* _Exercise brief_:
The response must consist of the lines from the one holding "You are a GUI" through the final line of the entries, given again exactly and without any pictures.

══ Excerpted data ══

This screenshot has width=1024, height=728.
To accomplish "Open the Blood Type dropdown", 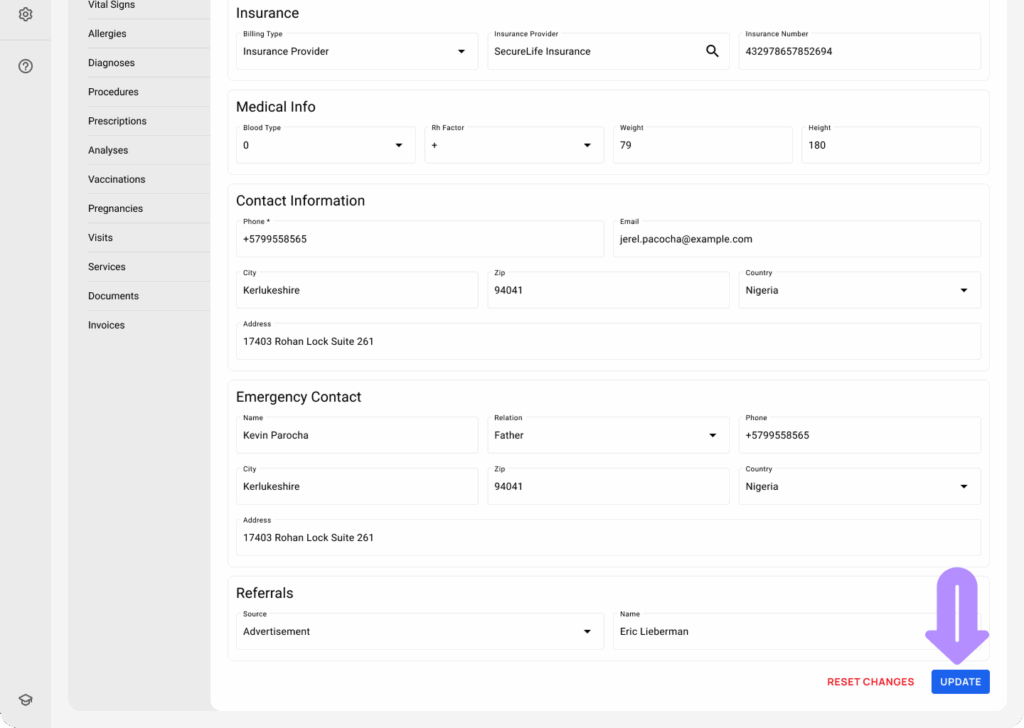I will pyautogui.click(x=398, y=145).
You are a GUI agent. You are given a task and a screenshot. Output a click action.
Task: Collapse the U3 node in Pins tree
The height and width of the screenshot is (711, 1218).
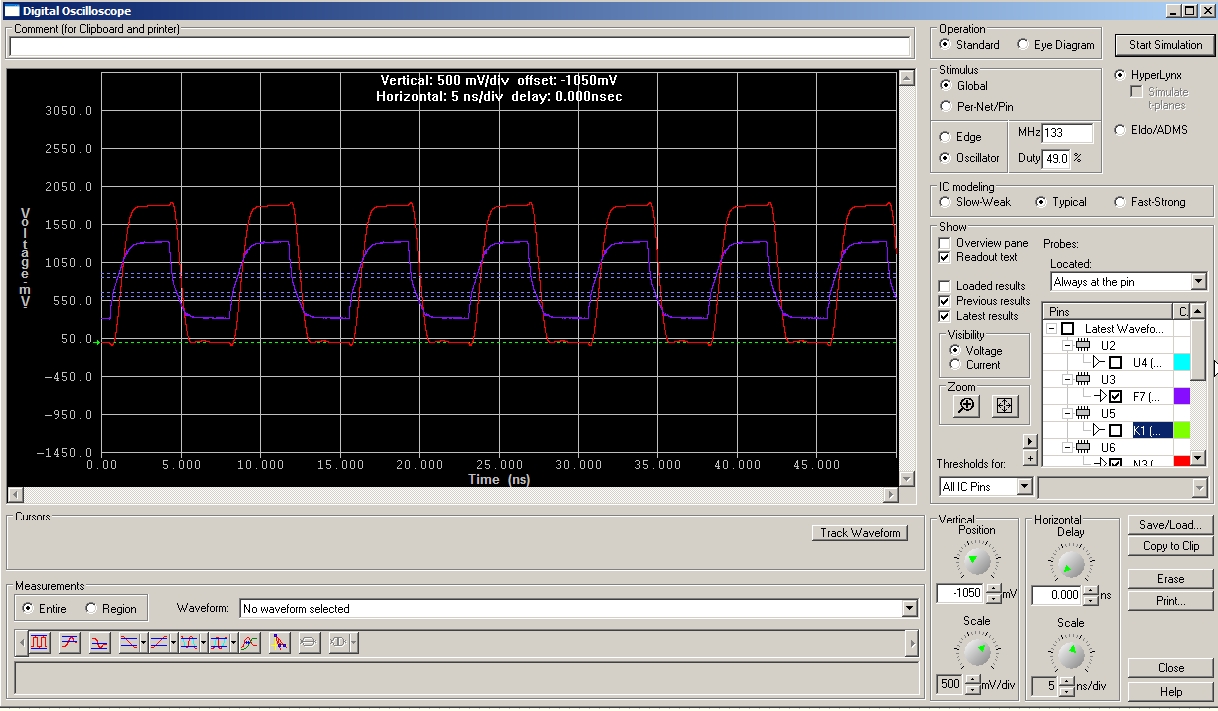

═══

* _Your response_:
You are a GUI agent. You are given a task and a screenshot. Output a click action.
Task: Collapse the U3 node in Pins tree
The height and width of the screenshot is (711, 1218).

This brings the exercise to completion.